¿De qué vale decir: “Paz paz”, cuando no hay paz debajo del diafragma? (Napoleón)
Es estupendo saber que cada uno de nosotros en el mundo es irrepetible, único, tan radicalmente único que cuesta convencerse de que esta singularidad se encuentra en cada punto del mundo, en cada espacio de nuestro cuerpo y circunstancias en las que nos movemos.
Somos vida en movimiento, experiencias y pasos en los que van quedando marcadas nuestras huellas. El fin de la vida es el desarrollo personal de cada uno, sus luchas, satisfacciones, ilusiones, amor. Todo esto encierra la razón de la existencia.
La vida es undívaga, recóndita y variada. Marchamos por caminos de rectas, de curvas, contra curvas y atajos, remontamos cuestas, bajamos a lo más profundo. Dentro de todos estos caminos cada uno elige quedarse aletargado pegado a la inactividad o vivir con intensidad cada época, cada día.
Contar con una vida plétora en todos los campos es privilegio de los que en medio de sus dificultades aprenden a equilibrar sus cargas. En este universo de Dios el hombre tiene todo a su alcance para ser feliz. Quien no se cansa de buscar lo que quiere, encontrará más tarde que temprano un horizonte en el que verá plasmado el verdadero sentido de su vida.

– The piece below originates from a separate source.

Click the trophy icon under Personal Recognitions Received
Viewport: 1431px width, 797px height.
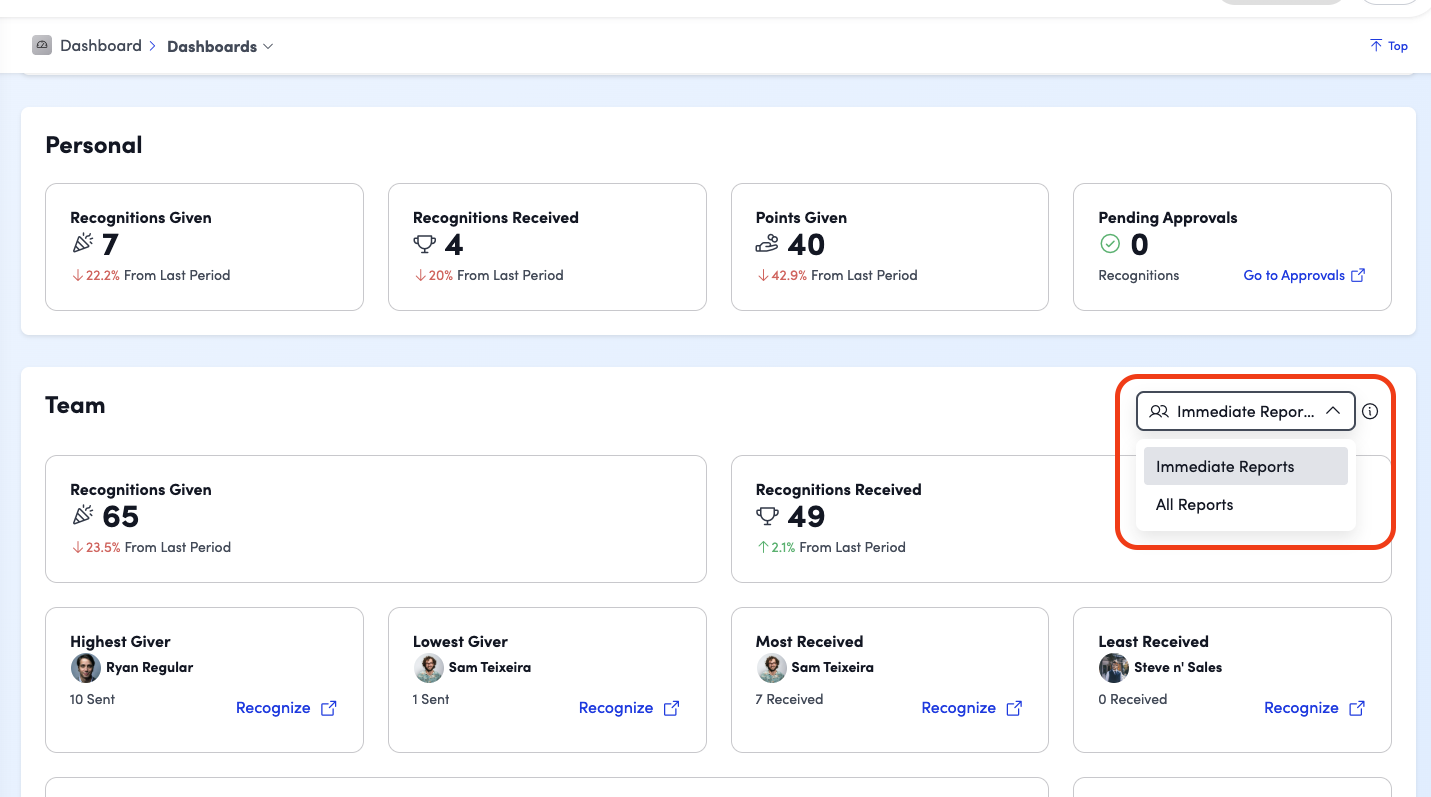(425, 244)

La comida es una de las mayores alegrías sólidas del ser humano. Comer es un instinto, una tendencia, una necesidad, no es un código, no acepta obstáculos ni límites para saciarse, como los otros instintos.

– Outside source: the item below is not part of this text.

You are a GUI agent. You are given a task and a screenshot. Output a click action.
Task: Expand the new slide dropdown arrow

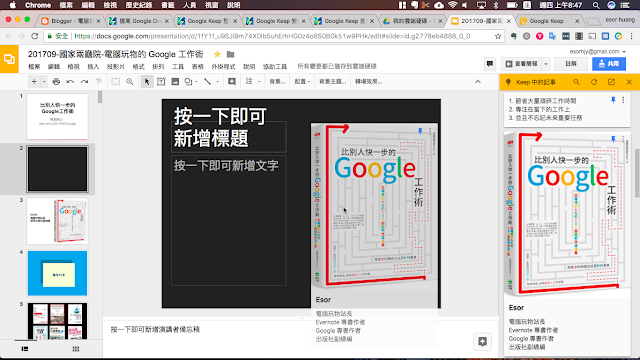[x=44, y=82]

En el criterio confuciano el hombre es imagen igual del cielo como de la tierra, según esto cielo, tierra y hombre son manifestación de un espíritu universal. Viviendo en armonía con estos elementos se puede llegar a disfrutar la vida con gozo, a pesar de que nada es perfecto en este mundo de pensamientos elevados y de pasiones bajas.
Curiosamente quienes mejor expresan la plenitud de la vida a pesar de sus oscuridades y tragedias, son aquellos que con sublime encanto la pintan, la esculpen, le cantan, y componen versos. Ellos convierten el ultraje del tiempo y de las adversidades en el hechizo de un paisaje, una flor, una melodía, una entrada de alba, un sonriente ocaso.
La mayoría de las plenitudes están dentro de cada uno, siendo la más apreciada de todas la de tener el estómago satisfecho. Razón tuvo Napoleón cuando él mismo se preguntara en el furor de la guerra: ¿De qué vale decir: “Paz, paz” cuando no hay paz debajo del diafragma?
Cuando al pueblo lo carcome el hambre pierde la paciencia, reclamando a su hambreador el derecho que tiene de alimentarse. El hambre de los pueblos ha provocado la caída de imperios, ha producido el derrumbe de los más poderosos regímenes y reinos de terror. “El mejor camino hacia el corazón de un ser humano pasa por la plenitud de su estómago” (Confucio). Cuando la carne está satisfecha, el espíritu está más tranquilo y más cómodo, se sonríe con placer, se cuida, se ama y se aprecia más la vida.
Venezuela padece el hambre a que la ha condenado la indolencia. Mientras arriba trabaja Dios, los dedos del tiempo van removiendo los crueles parapetos de la injusticia y obstáculos inhumanos hasta poner fin al reino del terror. Cuando el cielo se estremece ante la maldad, la iniquidad y la falta de compasión, procede a derriba por igual reyes, torres, tiranos, alfiles y peones.
El hambre es la furia que roe sin piedad el sentimiento que transforma en enfermedad y muerte la plenitud del supremo derecho que tiene una nación a su alimento, a su salud y a su alegría.